**WORK INSTRUCTION**
What the answer must hold is the line containing "Task: Click the #A2B2A3 hex code label" and all lines after it through the end of the listing, copied exactly, with pictures left out.

*** RECORDS SUPPLIED

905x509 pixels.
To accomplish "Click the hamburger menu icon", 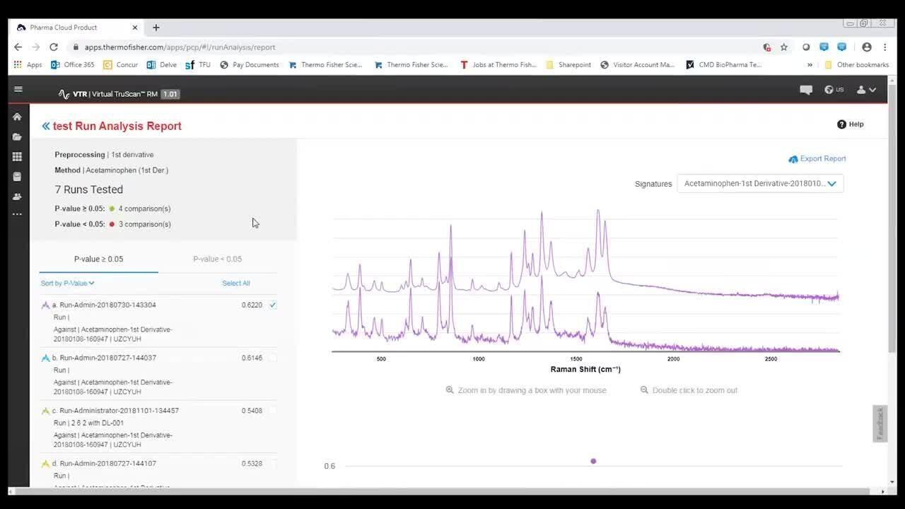I will coord(18,89).
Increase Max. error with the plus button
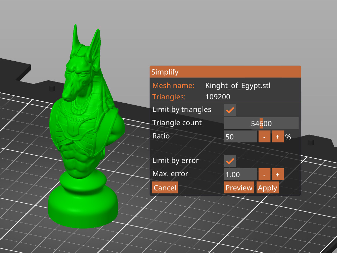 click(277, 174)
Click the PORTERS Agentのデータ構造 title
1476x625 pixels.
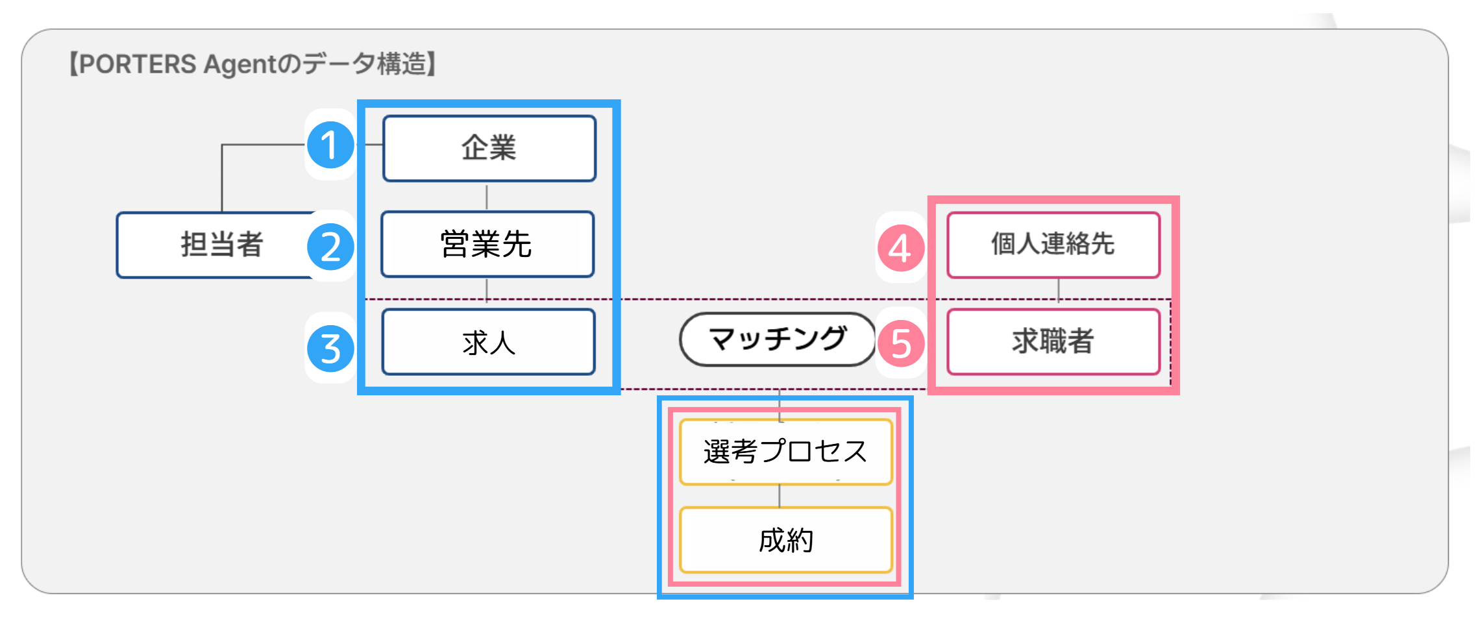point(252,64)
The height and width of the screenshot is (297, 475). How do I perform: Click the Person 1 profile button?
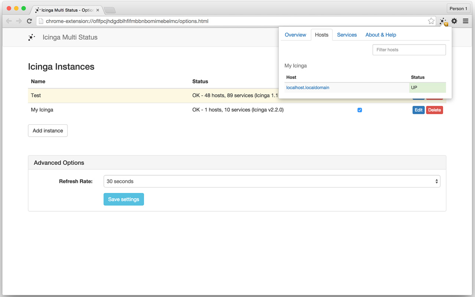click(458, 8)
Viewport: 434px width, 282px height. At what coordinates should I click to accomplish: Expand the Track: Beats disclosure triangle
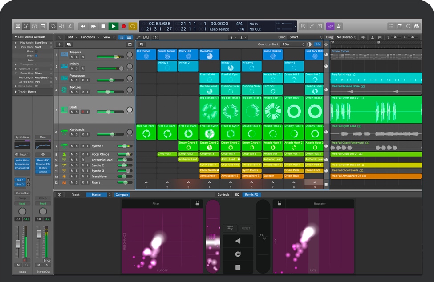click(x=16, y=92)
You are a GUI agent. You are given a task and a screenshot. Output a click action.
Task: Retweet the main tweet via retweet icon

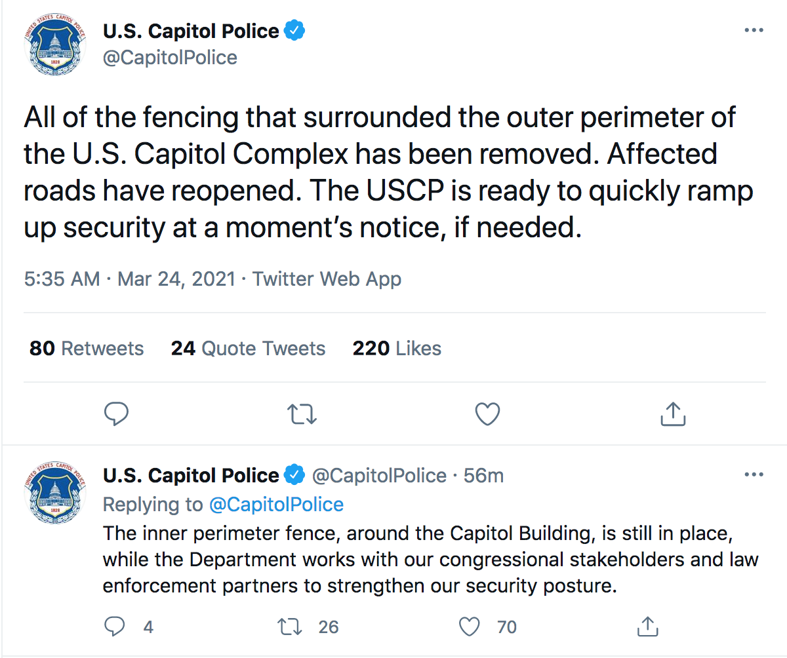[302, 414]
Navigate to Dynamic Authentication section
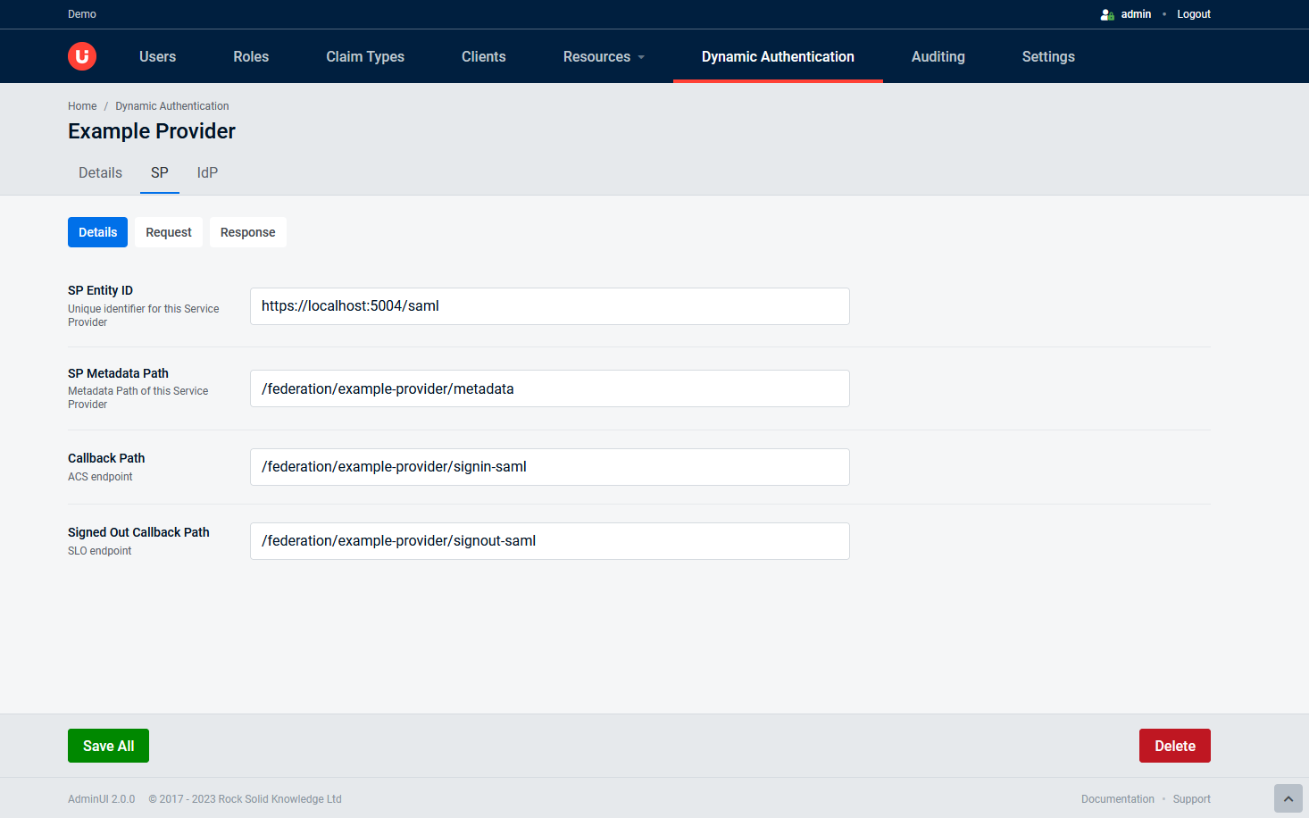1309x818 pixels. pos(777,56)
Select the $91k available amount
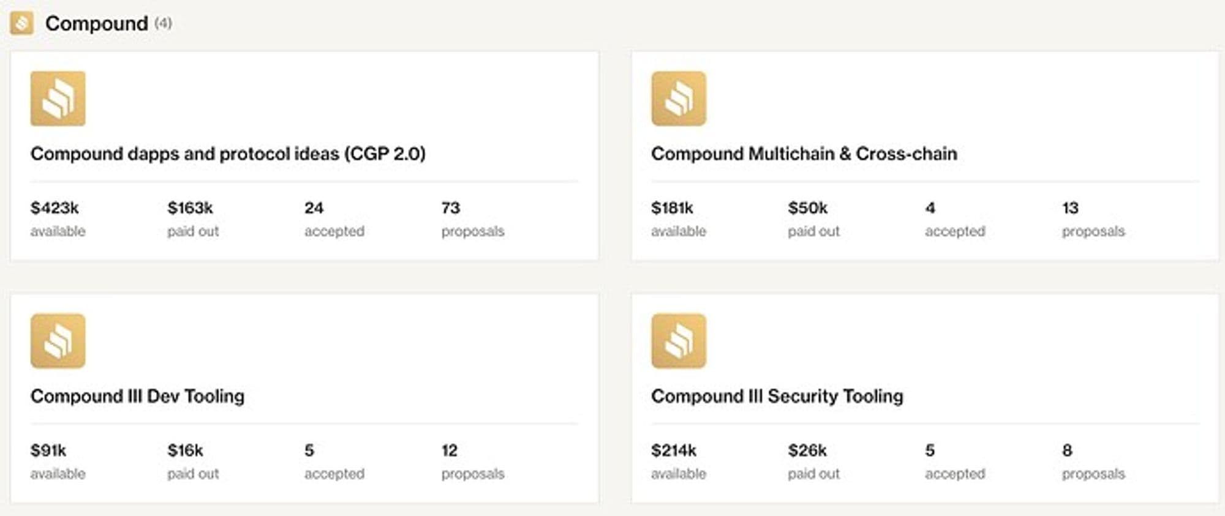The width and height of the screenshot is (1225, 516). point(58,461)
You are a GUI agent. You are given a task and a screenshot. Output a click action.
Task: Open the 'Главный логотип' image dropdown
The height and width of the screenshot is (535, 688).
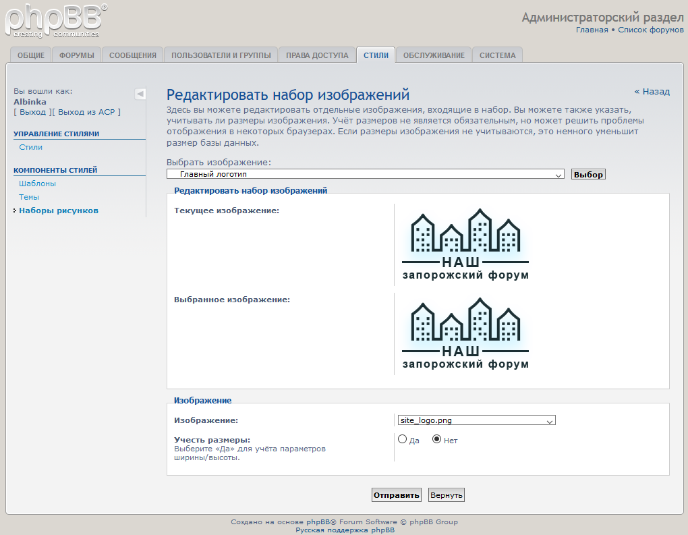click(365, 174)
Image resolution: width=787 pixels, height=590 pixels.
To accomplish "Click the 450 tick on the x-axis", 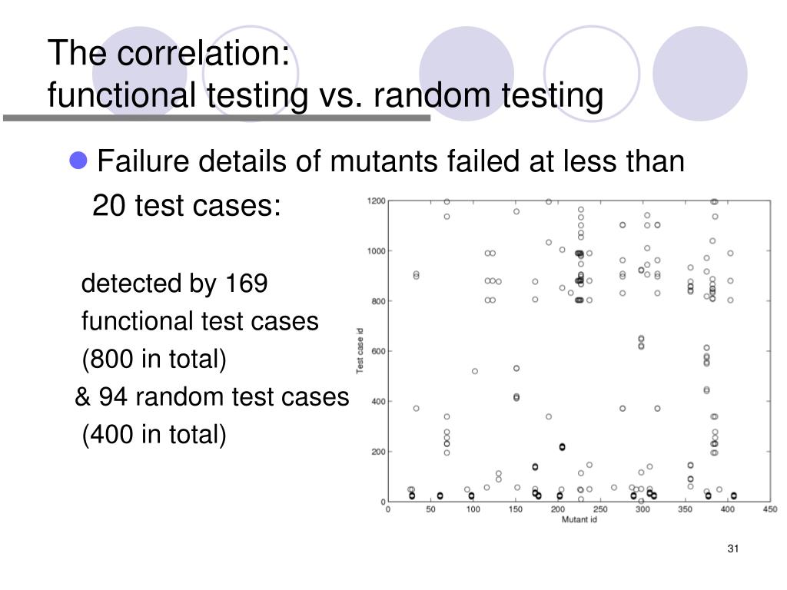I will [x=767, y=509].
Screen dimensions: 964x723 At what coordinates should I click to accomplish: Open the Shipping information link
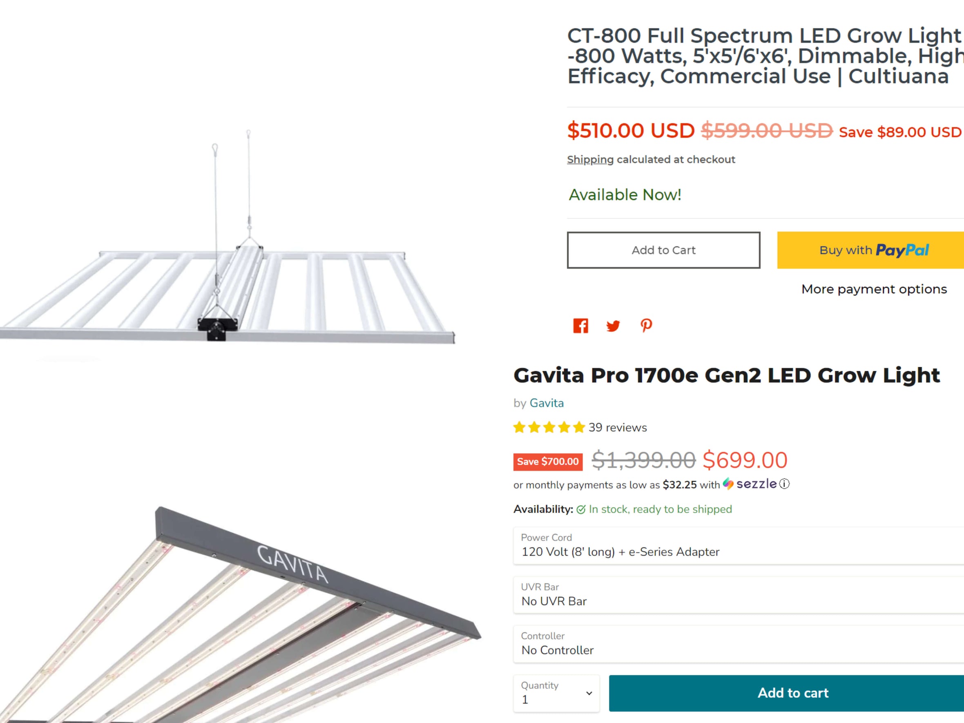590,160
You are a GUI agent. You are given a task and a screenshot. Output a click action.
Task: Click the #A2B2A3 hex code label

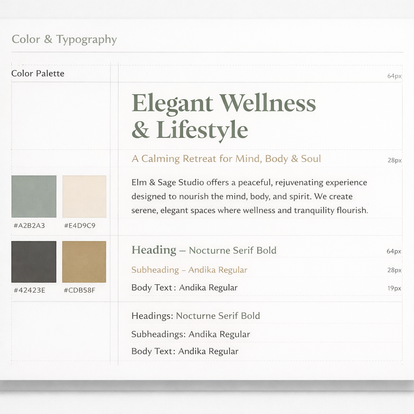click(29, 226)
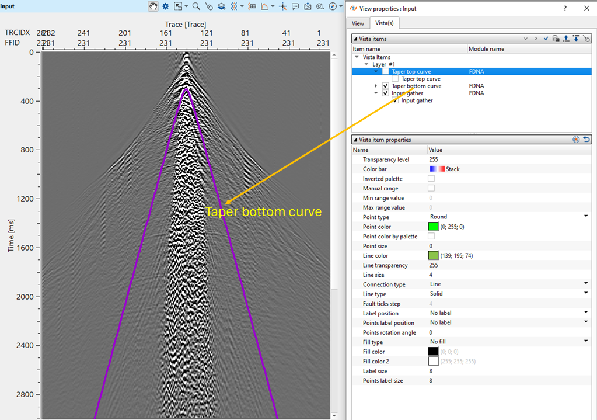Viewport: 597px width, 420px height.
Task: Click the Line color green swatch
Action: 433,256
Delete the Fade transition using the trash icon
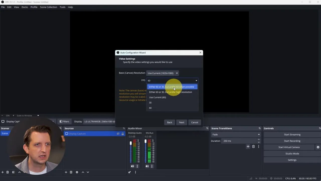 coord(254,146)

******

**RESULT**
Task: Click the #A2B2A3 hex code label

click(29, 226)
Viewport: 597px width, 420px height.
Task: Click the Line color green swatch
Action: 433,256
Delete the Fade transition using the trash icon
 coord(254,146)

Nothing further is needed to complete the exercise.